Volví a la puerta principal. Nebogipfel estaba de pie en el camino
desierto; parecía evitar acercase a los escalones, ya que el pozo al que daban erá muy negro, incluso con las gafas.
—No debe tener miedo —dije—. Es bastante común tener la cocina y demás en el sótano en las casas de este tipo… Los peldaños y la barandilla son resistentes.
Nebogipfel, anónimo tras las gafas, examinó incrédulo los escalones. Supongo que su cautela provenía de la ignorancia de la potencia de la tecnología del siglo diecinueve —había olvidado lo extraño que todo debía parecerle—, pero, aún así, algo de su actitud me desconcertó.
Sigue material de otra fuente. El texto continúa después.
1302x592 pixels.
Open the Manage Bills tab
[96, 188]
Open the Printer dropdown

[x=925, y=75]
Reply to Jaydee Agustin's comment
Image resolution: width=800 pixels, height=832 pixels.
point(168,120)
Recordé, y me sorprendió, un fragmento curioso de mi propia infancia. La casa en la que crecí era grande y tortuosa —de hecho, poco práctica— y tenía pasadizos subterráneos que iban de la casa a las caballerizas, la despensa y otras dependencias: esos pasadizo eran comunes en casas de la época. Había rejas en el suelo a intervalos: objetos redondos y negros que cubrían los respiraderos de los pasadizos. Recordé el terror que sentía de niño ante aquellos pozos del suelo. Quizá sólo eran respiraderos; ¿pero qué sucedería, razonaba mi imaginación infantil, si una mano huesuda atravesaba las barras y me agarraba por el tobillo?